VORGEGEBENER TEXT:
Schüssel auf dem Balkon = Sprung in der Schüssel?


 Es gab mal einen Zeitabschnitt, innerhalb dessen sich in dem bundesdeutschen Wohnumfeld - für jedermann sichtbar - einiges änderte.Da wurde gebohrt, gehämmert, geschraubt und geflucht. Aber auch justiert, gemessen und gelesen - schließlich geprüft.
Es war die Hochzeit der Satellitentechnik, die in den 1990er Jahren - zunächst verstärkt im Westen - und dann um einige Jahre Zeit versetzt im Osten ihren Boom erlebte.
Als der damalige Bundespostminister die Erlaubnispflicht zur Inbetriebnahme einer Satellitenempfangsanalge aufhob, nutzte die Industrie dieses, um entsprechende Anlagen herzustellen und für Verkaufspreise von zunächst 250 bis zu 1.000 DM anzubieten.
Es setzte ein regelrechter Run auf diese Empfangstechnik ein.

Und wie es im Leben so ist, mit dem Erwerb einer solchen Anlage, entstand sofort ein oft verbissen geführter Kampf um die Frage, ob ein Mieter eine solche Empfangsschüssel anbringen darf? Darf er eine Parabolantenne installieren, obwohl ihm die Möglichkeit gewährt wird, über hauseigene Anschlüsse auch Fernseh sehen und Radio hören zu können?

So flogen alsbald die Fetzen vor den Gerichten. Die Amtsgerichte verkündeten dabei in unterschiedlicher Weise das Recht. Auch die Berufungsinstanzen hielten es so. Nach Jahren durften dann die Oberlandesgerichte ebenfalls ihre Rechtsauffassungend arlegen. Und - wie sollte es anders sein? - sie kamen immer noch zu divergierender Rechtssetzung in ihren Urteilen.

AUFGABE: Gib den Text über Satellitenschüsseln auf dem Balkon vollständig und Zeichen für Zeichen wieder.

GESAMMELTES MATERIAL:
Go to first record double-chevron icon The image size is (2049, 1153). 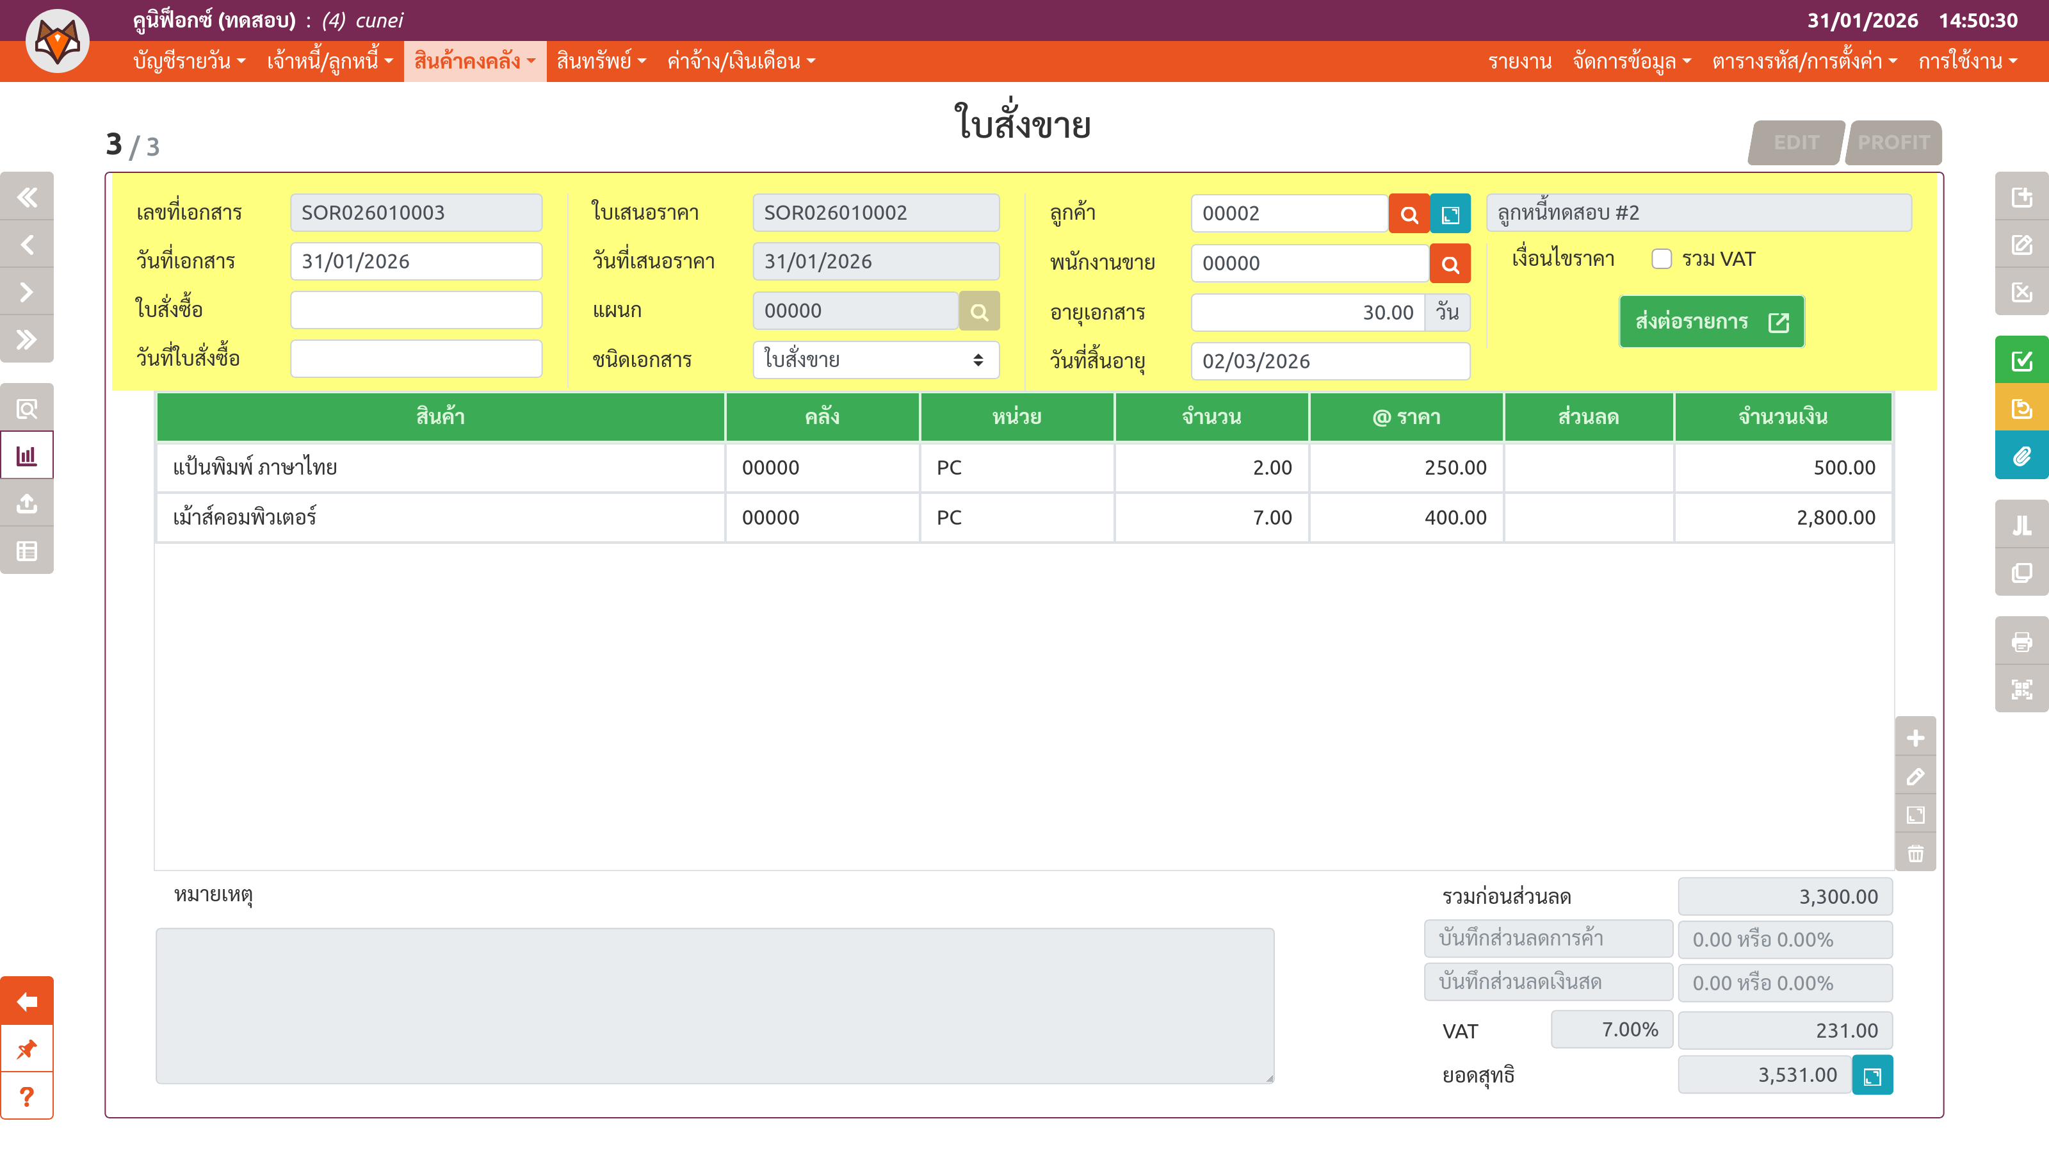coord(27,197)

RICHTIGE ANTWORT:
Schüssel auf dem Balkon = Sprung in der Schüssel?


 Es gab mal einen Zeitabschnitt, innerhalb dessen sich in dem bundesdeutschen Wohnumfeld - für jedermann sichtbar - einiges änderte.Da wurde gebohrt, gehämmert, geschraubt und geflucht. Aber auch justiert, gemessen und gelesen - schließlich geprüft.
Es war die Hochzeit der Satellitentechnik, die in den 1990er Jahren - zunächst verstärkt im Westen - und dann um einige Jahre Zeit versetzt im Osten ihren Boom erlebte.
Als der damalige Bundespostminister die Erlaubnispflicht zur Inbetriebnahme einer Satellitenempfangsanalge aufhob, nutzte die Industrie dieses, um entsprechende Anlagen herzustellen und für Verkaufspreise von zunächst 250 bis zu 1.000 DM anzubieten.
Es setzte ein regelrechter Run auf diese Empfangstechnik ein.

Und wie es im Leben so ist, mit dem Erwerb einer solchen Anlage, entstand sofort ein oft verbissen geführter Kampf um die Frage, ob ein Mieter eine solche Empfangsschüssel anbringen darf? Darf er eine Parabolantenne installieren, obwohl ihm die Möglichkeit gewährt wird, über hauseigene Anschlüsse auch Fernseh sehen und Radio hören zu können?

So flogen alsbald die Fetzen vor den Gerichten. Die Amtsgerichte verkündeten dabei in unterschiedlicher Weise das Recht. Auch die Berufungsinstanzen hielten es so. Nach Jahren durften dann die Oberlandesgerichte ebenfalls ihre Rechtsauffassungend arlegen. Und - wie sollte es anders sein? - sie kamen immer noch zu divergierender Rechtssetzung in ihren Urteilen.